If f is to have a local minimum at x = 0 then we must have f'(0) = 0. Without typing up the tedious calculations, is this the correct procedure:

$$f(x) = (x^8 + 9x^9 - 12x^{13}) \frac{1}{1 - (x^3 +x^6)}$$. Let $$u = x^3 + x^6$$. Then $$f(x) = (x^8 + 9x^9 - 12x^{13}) \frac{1}{1-u} = (x^8 + 9x^9 - 12x^{13}) (1 + u + u^2 + ...)$$.

I can differentiate this using the product rule (and differentiate the expression on the right hand side term by term) or I can multiply both brackets and then differentiate term by term, remembering that u is a function of x. It seems to me for that f'(x), every term will be of the form x^i for some integer i, and so f'(0) = 0??

2. Aug 20, 2009

### fmam3

When you wrote this: $$f(x) = (x^8 + 9x^9 - 12x^{13}) \frac{1}{1-u} = (x^8 + 9x^9 - 12x^{13}) (1 + u + u^2 + ...)$$ --- how did you know that $$|u| = |x^3 + x^6| < 1$$ in order for the convergent geometric series as you had defined holds?

3. Aug 20, 2009

### JG89

There is some neighborhood about x = 0 such that |x^3 + x^6| < 1.
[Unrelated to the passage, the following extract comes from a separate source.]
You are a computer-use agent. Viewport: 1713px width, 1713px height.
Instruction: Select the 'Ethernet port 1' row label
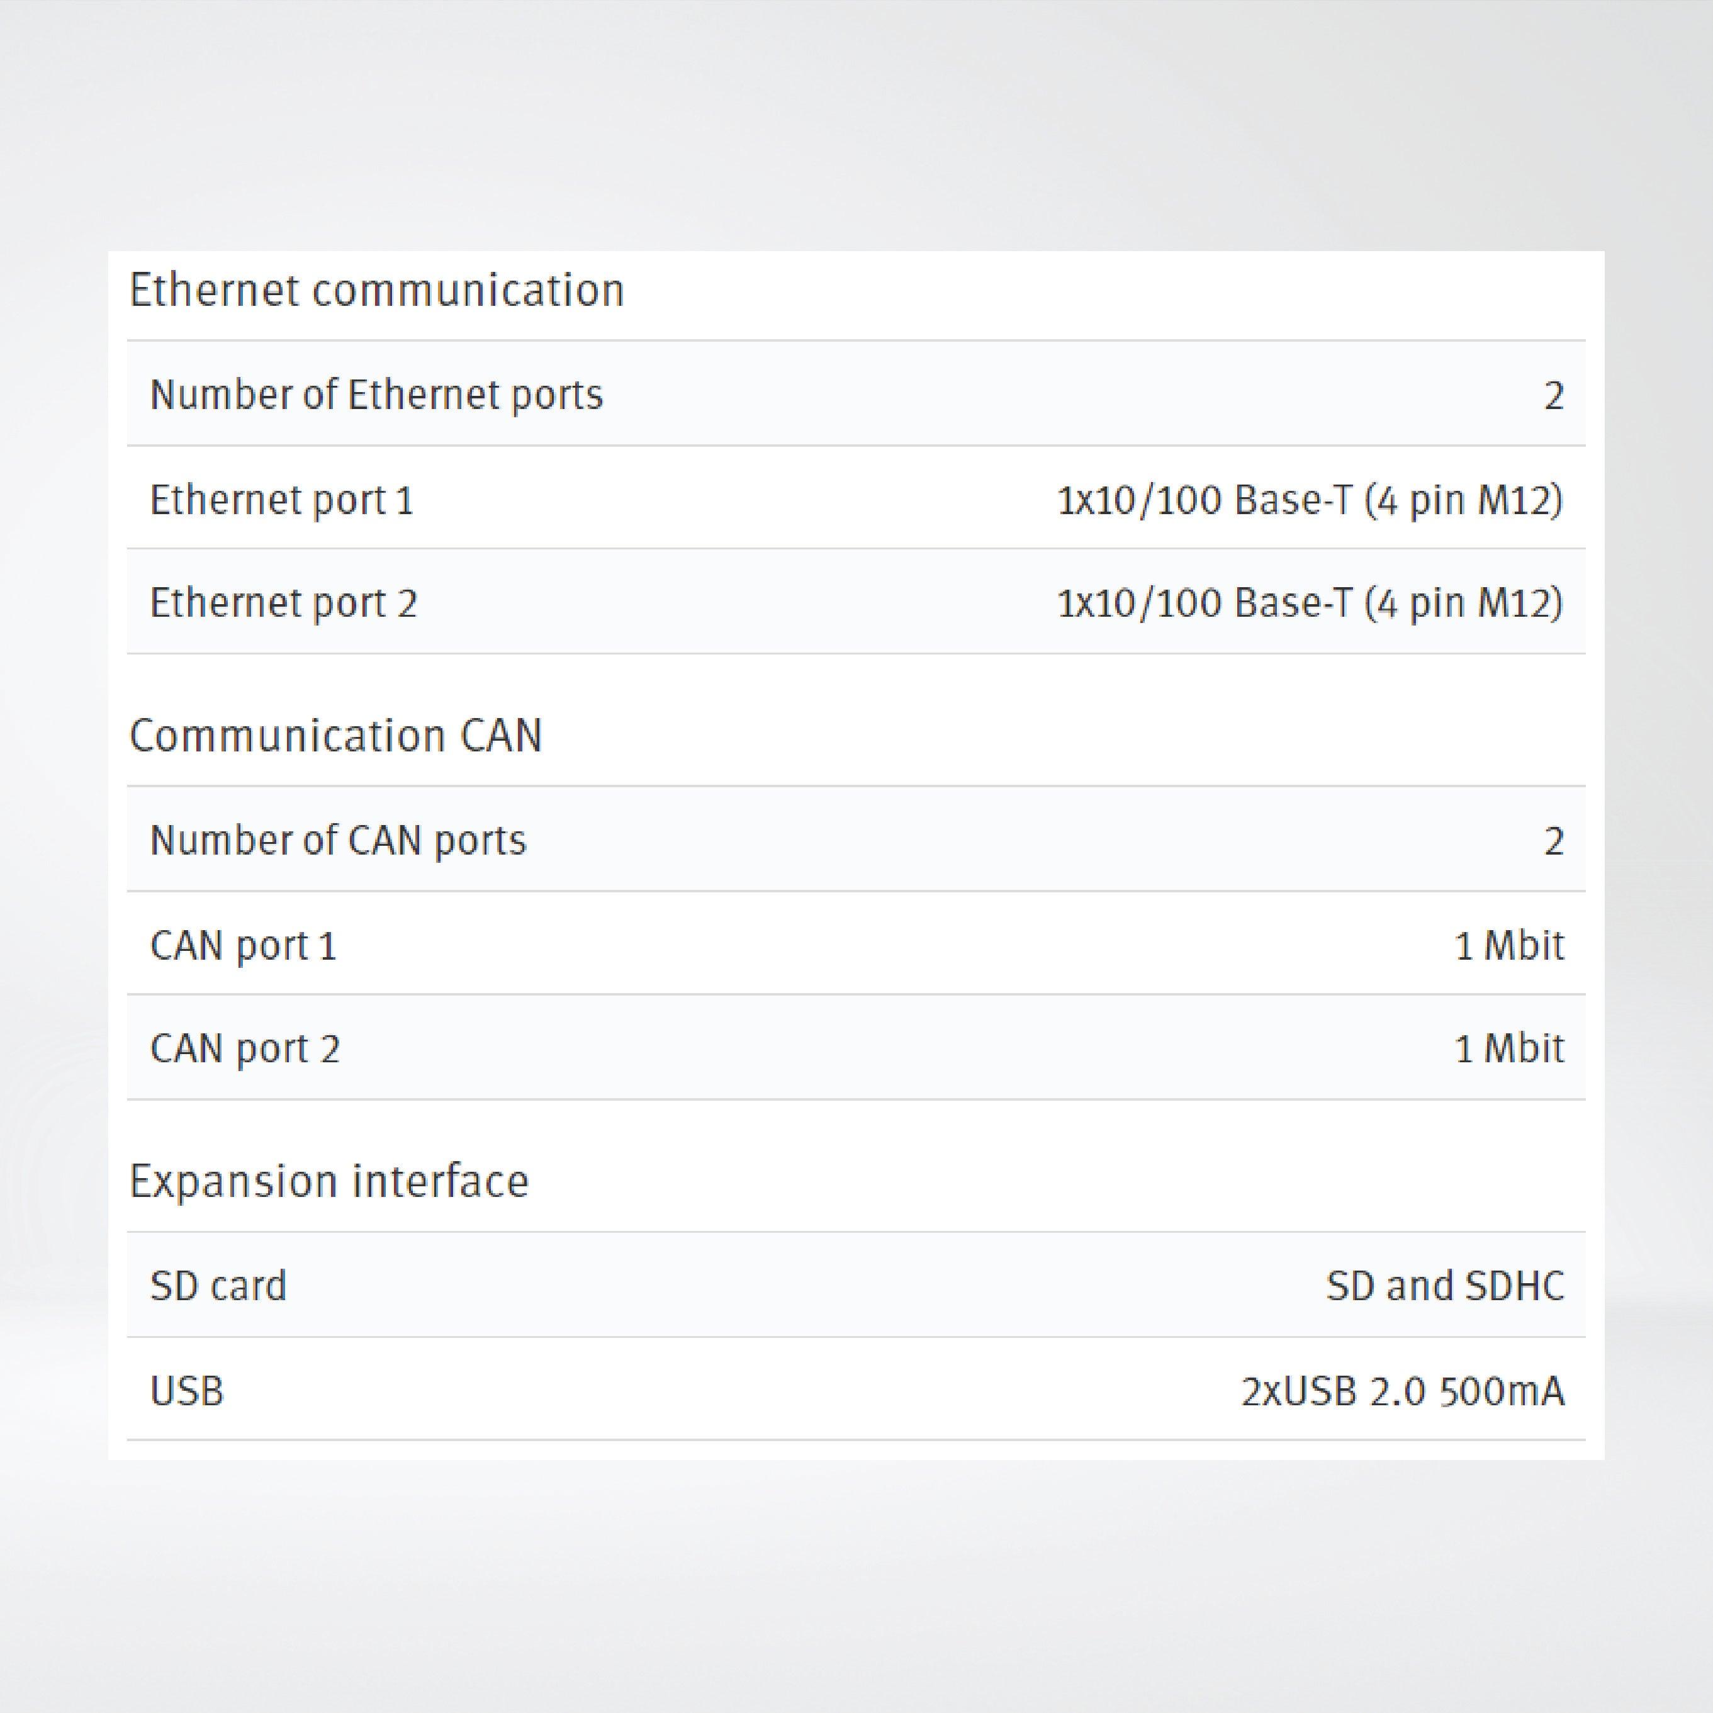281,500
EDIT: To be more specific, |x^3 + x^6| <= |x^3| + |x^6|. It's possible to find x values close enough to 0 so that both |x^3| and |x^6| are less than 1/2 and so |x^3| + |x^6| < 1.

Last edited: Aug 20, 2009
4. Aug 20, 2009

### JG89

Dick, if you're reading this, as I was making my reply to fmam3, I noticed your post. How come you deleted it?

5. Aug 21, 2009

### zcd

Can't you just derive once to make sure f'(0)=0 and derive a second time to check f''(0)>0? And for the record $$\frac{1}{1+x^{3}-x^{6}}\neq\frac{1}{1-(x^{3}+x^{6})}$$.

6. Aug 21, 2009

### Dick

I deleted it because it was incomplete and I was too tired to fix it. Sorry. But your function can be written as f(x)=x^8*p(x), where p(x) is positive in a neighborhood of x=0, right? Doesn't that show f(x) has a local minimum at x=0 without even worrying about any derivatives or infinite series? f(0)=0 at x=0 and is nonzero otherwise in the neighborhood.

7. Aug 21, 2009

### JG89

Damn, that's simple. Thanks Dick. The question said beside it "Hint: Taylor Expansion" so I figured I'd use an infinite series, but that's way more complicated.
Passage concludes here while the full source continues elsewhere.